Plaintiffs thereupon amended their complaint to allege also that "the defendant has attempted to monopolize part of the trade and commerce among the several states in violation of Sec. 2 of the Sherman Antitrust Act 15 U.S.C.A. § 2 ", and that "in violation of the Robinson-Patman Act, and in the course of interstate commerce and for the purpose of destroying competition and eliminating competitors in the course of said commerce, the defendant has sold ice in Bainbridge and Colquitt, Georgia, at prices lower than those exacted by said defendant elsewhere in the United States".

Defendant, on the ground that none of the sales complained of here were in, or in the course of, interstate commerce, but all were local and intrastate, and that defendant had not attempted to monopolize any part of the trade or commerce among the several states, moved for summary judgment, and in due course there came on for hearing, on affidavits,1 before the district judge, defendant's motion for summary judgment and plaintiffs' application for interlocutory injunction.

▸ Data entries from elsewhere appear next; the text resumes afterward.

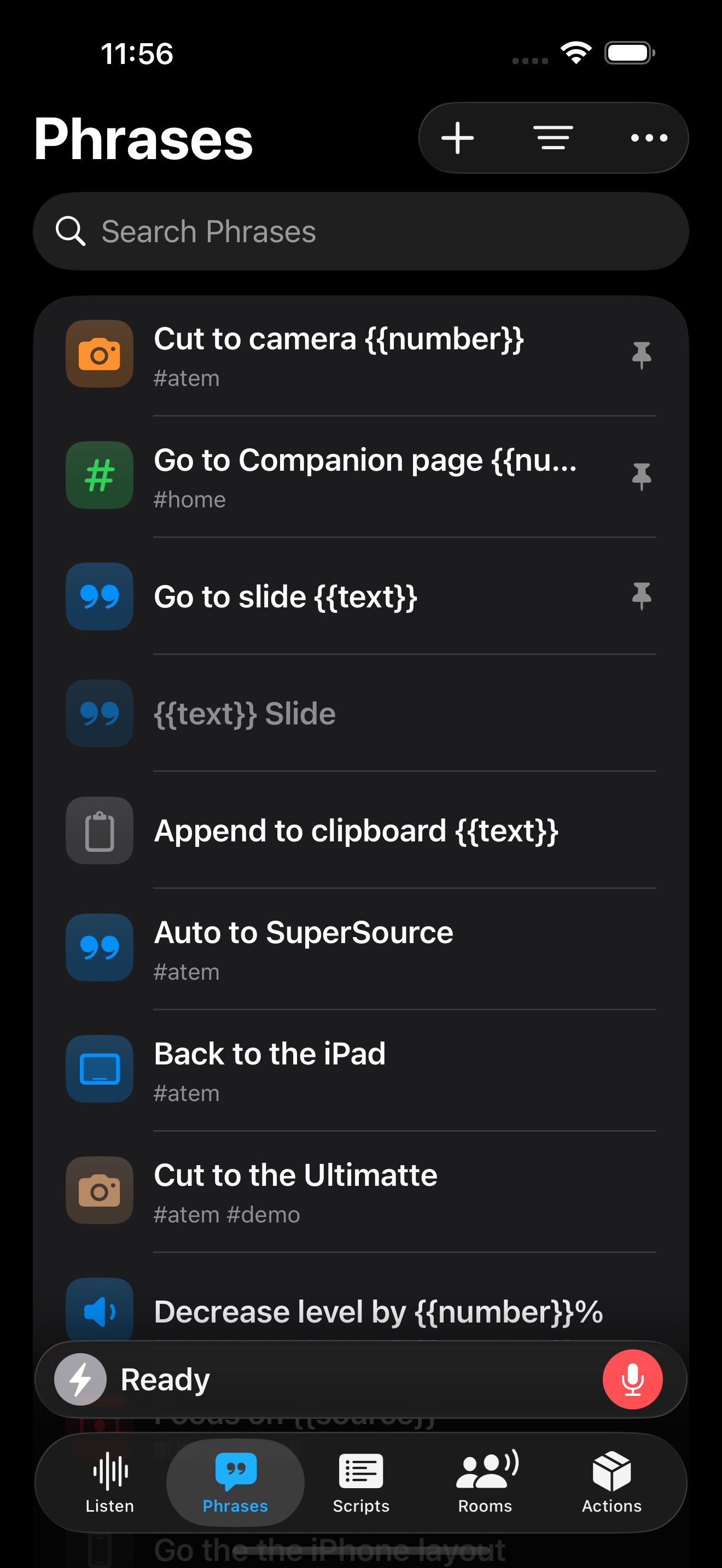Screen dimensions: 722x1568
Task: Tap the green hash Companion icon
Action: pyautogui.click(x=99, y=476)
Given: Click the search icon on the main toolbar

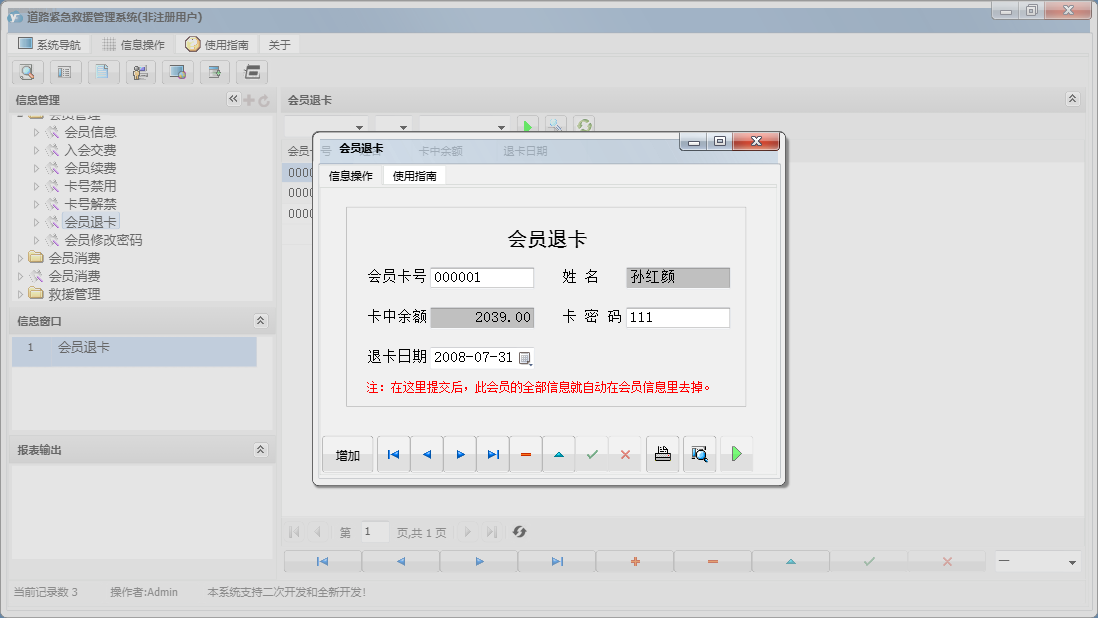Looking at the screenshot, I should (27, 72).
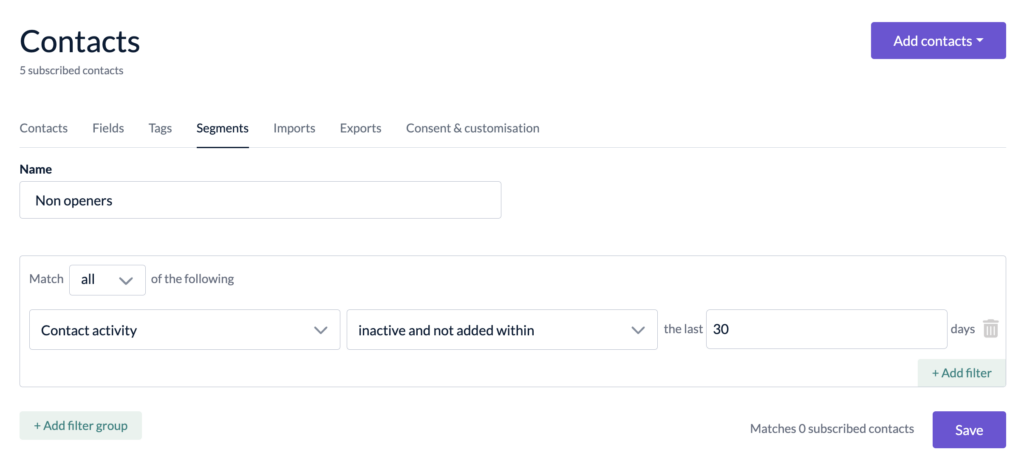Click the segment Name field containing Non openers

(x=260, y=200)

The district judge denied defendant's motion for summary judgment and also denied plaintiffs all the relief they sought with respect to cold storage and the curing and storage of meats, and defendant appealed from the order denying summary judgment.

Of the opinion, however: that the proof showed that the price cutting was entered upon for the purpose of destroying competition and eliminating plaintiffs as competitors; and "further that the sale of ice to truckers and railroads to transport perishable goods into other states constitutes a part of interstate commerce"; and that, though the total of such sales was less than one-percent of the total business involved in the local price war, the sale of ice as disclosed to the court was an integral part of interstate commerce, and imposed a substantial burden upon such commerce, entitling plaintiffs to the injunction prayed; the judge granted an interlocutory injunction;2 and defendant has appealed from that order.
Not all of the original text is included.